Stephen Watts was born in 1952. His father was from Stoke-on-Trent and his mother’s family from villages high in the Italian & Swiss Alps. He spent very vital time – in place of university – in northern Scotland, especially the island of North Uist, but since 1977 has lived mainly in the richly multilingual communities of the Whitechapel area of East London. Geographies & location (as also their negative theologies) are urgent to his life & his work. Recent books include Ancient Sunlight (Enitharmon, 2014; repr. 2020) & Republic Of Dogs/Republic Of Birds (Test Centre, 2016; Prototype, 2020) & a b/w 16mm 70-minute experimental film The Republics was made from the latter by Huw Wahl in 2019. A book of his ‘Drawn Poems’ is due from Joe Hales’s Sylvia imprint in late 2022. He’s also a translator working closely with exiled poets & inter alia has co-translated Pages from the Biography of an Exile by the Iraqi poet Adnan al-Sayegh (Arc Publications, 2014) & Syrian poet Golan Haji’s A Tree Whose Name I Don’t Know (A Midsummer Night’s Press, 2017).
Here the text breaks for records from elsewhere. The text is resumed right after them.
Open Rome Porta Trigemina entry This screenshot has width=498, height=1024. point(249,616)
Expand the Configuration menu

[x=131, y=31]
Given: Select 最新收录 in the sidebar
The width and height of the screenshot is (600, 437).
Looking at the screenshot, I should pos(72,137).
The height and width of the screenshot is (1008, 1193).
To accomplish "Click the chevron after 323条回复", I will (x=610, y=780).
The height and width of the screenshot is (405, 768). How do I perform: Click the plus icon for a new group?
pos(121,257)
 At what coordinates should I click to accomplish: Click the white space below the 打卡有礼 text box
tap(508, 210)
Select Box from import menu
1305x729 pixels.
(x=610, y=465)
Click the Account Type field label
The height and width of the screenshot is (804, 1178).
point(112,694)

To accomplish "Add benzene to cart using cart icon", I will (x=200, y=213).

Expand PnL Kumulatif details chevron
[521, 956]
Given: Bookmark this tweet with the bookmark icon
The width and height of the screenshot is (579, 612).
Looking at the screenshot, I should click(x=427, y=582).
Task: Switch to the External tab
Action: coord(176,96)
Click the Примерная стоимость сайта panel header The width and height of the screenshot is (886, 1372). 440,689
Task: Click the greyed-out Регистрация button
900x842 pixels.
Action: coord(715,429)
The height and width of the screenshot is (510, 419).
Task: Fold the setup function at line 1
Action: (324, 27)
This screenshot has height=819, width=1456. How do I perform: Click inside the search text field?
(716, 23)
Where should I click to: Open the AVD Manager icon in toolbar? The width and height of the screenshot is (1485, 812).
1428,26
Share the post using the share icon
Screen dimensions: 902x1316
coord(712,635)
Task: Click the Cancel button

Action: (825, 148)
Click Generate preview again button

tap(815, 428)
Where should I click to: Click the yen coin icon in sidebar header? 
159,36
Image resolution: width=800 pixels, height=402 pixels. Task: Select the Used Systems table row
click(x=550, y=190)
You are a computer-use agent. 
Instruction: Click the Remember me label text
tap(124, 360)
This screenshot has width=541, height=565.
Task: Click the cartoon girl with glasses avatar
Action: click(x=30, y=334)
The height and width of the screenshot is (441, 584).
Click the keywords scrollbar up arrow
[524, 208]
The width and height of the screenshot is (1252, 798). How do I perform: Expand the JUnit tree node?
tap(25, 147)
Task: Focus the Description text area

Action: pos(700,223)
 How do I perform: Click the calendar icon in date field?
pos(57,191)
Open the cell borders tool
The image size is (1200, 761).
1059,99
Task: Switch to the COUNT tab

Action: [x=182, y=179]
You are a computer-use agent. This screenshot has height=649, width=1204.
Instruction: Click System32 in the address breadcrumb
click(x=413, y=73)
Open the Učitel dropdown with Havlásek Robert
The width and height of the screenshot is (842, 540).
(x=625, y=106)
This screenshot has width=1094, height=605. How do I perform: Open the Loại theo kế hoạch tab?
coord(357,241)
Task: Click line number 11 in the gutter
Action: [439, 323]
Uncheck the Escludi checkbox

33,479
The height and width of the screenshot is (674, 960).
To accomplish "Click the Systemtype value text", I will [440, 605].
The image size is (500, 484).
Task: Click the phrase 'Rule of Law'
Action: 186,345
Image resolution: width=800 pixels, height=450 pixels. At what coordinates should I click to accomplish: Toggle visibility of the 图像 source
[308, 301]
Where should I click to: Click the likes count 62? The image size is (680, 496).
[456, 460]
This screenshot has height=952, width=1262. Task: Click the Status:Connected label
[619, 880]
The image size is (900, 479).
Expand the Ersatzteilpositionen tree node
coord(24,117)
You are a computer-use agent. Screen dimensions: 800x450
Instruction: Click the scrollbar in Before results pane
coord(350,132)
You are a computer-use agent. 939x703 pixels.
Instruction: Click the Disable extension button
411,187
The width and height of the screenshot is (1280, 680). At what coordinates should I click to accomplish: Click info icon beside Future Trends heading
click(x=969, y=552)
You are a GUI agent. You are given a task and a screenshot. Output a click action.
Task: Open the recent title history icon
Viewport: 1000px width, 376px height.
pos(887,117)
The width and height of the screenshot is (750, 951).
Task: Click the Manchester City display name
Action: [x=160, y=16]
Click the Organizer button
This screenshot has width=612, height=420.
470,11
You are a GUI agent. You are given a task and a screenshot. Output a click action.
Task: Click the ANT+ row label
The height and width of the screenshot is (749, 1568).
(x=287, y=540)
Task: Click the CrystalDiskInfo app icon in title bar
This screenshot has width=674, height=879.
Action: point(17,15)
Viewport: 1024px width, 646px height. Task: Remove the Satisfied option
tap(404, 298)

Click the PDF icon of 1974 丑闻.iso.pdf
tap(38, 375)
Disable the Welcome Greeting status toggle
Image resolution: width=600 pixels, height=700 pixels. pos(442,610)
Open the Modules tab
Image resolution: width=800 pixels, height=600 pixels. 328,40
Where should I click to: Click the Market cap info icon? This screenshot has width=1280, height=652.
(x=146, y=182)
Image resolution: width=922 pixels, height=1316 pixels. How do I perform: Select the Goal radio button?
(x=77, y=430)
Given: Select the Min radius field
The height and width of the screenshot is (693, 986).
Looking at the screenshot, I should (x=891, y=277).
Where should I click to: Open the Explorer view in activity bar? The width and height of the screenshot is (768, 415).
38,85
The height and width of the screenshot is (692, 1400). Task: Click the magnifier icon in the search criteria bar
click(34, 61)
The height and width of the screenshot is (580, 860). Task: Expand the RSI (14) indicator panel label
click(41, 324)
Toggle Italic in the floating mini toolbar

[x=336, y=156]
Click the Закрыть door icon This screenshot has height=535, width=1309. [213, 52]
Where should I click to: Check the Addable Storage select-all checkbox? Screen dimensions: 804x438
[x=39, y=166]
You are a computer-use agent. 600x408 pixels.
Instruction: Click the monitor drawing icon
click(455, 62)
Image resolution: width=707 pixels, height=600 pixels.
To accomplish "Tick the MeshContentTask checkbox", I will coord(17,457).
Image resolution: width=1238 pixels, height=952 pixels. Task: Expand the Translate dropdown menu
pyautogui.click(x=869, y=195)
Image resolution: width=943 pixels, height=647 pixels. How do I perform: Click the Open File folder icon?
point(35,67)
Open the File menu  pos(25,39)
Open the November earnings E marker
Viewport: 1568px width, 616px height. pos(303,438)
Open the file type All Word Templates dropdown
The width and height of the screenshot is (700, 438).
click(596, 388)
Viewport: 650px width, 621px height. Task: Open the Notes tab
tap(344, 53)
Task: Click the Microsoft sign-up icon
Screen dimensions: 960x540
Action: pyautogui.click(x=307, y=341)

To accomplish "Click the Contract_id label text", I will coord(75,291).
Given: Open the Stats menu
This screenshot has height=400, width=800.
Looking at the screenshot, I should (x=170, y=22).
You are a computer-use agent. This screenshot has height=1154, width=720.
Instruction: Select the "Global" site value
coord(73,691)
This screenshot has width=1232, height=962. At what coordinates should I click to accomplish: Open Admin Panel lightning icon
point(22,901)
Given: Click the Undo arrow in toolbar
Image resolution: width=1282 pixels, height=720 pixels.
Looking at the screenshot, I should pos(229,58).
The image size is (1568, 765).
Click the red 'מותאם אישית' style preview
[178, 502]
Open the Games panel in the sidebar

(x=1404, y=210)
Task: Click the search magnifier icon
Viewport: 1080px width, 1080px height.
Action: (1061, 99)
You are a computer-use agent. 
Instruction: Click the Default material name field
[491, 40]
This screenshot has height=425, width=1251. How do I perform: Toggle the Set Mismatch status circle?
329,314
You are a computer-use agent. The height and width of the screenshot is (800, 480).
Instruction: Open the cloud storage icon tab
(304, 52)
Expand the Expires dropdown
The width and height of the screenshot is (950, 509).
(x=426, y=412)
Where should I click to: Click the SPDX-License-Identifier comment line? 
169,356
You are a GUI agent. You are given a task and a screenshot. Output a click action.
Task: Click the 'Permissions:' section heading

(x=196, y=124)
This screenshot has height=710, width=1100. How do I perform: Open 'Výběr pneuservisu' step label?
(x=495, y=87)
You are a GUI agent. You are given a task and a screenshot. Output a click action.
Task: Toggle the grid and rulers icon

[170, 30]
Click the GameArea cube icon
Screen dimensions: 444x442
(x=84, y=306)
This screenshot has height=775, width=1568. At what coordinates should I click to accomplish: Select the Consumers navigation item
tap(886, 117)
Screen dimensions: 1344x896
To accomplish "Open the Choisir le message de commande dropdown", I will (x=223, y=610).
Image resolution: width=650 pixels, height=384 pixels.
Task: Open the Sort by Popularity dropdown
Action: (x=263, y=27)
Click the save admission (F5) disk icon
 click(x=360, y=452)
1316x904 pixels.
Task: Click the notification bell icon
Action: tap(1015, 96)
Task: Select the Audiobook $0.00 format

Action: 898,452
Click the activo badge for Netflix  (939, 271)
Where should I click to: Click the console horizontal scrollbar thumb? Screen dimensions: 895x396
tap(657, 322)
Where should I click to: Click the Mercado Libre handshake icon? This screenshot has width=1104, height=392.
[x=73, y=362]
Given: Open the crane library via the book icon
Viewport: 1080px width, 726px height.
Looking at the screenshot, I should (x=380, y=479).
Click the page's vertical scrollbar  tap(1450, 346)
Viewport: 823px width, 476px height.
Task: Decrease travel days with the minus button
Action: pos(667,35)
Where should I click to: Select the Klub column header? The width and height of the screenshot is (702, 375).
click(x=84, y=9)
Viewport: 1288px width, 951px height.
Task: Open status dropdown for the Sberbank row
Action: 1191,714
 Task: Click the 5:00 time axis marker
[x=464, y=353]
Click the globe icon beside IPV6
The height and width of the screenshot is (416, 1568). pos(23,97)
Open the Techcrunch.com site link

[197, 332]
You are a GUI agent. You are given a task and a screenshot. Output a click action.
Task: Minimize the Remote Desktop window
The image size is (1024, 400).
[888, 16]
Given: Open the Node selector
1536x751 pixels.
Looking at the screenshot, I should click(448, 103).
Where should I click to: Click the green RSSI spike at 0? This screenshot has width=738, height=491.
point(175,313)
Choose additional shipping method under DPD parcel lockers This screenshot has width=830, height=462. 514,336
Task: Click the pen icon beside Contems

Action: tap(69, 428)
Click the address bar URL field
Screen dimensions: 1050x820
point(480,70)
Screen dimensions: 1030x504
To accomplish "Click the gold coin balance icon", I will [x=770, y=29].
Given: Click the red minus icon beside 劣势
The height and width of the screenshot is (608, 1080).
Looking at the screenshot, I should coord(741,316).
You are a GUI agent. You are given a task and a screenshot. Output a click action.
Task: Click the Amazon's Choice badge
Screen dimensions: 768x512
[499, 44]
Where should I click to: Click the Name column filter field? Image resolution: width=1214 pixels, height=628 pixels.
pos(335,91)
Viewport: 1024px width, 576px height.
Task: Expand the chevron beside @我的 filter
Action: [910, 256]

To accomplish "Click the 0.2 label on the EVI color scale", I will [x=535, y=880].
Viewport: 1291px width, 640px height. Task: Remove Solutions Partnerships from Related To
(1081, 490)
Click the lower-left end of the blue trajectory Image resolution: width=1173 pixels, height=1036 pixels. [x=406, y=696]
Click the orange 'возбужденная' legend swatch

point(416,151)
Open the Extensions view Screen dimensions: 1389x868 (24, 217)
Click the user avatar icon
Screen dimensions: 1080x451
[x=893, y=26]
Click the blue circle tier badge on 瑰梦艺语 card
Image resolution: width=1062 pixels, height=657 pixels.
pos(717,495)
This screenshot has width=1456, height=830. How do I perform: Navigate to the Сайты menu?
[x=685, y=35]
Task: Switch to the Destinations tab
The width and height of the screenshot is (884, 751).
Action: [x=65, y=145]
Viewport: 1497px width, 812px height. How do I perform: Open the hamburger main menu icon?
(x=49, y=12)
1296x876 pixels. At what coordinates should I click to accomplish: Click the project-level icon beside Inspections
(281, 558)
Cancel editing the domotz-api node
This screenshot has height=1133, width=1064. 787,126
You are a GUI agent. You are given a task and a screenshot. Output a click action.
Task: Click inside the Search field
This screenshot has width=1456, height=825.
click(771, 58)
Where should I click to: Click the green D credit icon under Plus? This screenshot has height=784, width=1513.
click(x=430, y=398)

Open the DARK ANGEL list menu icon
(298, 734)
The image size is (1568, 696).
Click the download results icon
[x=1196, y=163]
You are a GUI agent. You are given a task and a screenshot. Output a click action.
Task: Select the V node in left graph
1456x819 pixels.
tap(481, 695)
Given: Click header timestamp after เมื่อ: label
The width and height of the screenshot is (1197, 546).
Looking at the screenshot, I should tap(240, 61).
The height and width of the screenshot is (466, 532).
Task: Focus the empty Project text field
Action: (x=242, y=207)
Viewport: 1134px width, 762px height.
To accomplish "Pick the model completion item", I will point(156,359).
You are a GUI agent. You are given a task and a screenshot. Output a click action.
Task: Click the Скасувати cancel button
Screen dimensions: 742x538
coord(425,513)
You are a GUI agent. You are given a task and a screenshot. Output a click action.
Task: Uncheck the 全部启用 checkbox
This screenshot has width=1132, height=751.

A book by the Iranian poet Ziba Karbassi awaits publication & co-translations of two other Iranian writers, Esmail Khoi & Reza Baraheni, are forthcoming from Tenement Press. His translation research was the subject of two recent exhibitions : ‘Swirl Of Words/Swirl Of Worlds’ at PEER Gallery, Hoxton, for which he edited a book of that title (its subtitle ‘Poems From 94 Languages Spoken Across Hackney’ describes it best) & ‘Explosion Of Words’ with the Swiss artist Hannes Schüpbach, which celebrated his 2,000-page Bibliography of Modern Poetry in English Translation at the Straühof Gallery, Zurich, & Nunnery Gallery, Bow, in summer 2021 & 2022 respectively. His own poetry has been translated into many languages, with full collections in Italian, Czech, Arabic, German & Spanish. The present volume gathers together much of his work from the years 1975 to 2005, published & unpublished, & a second volume, including further early & later work, is planned to follow.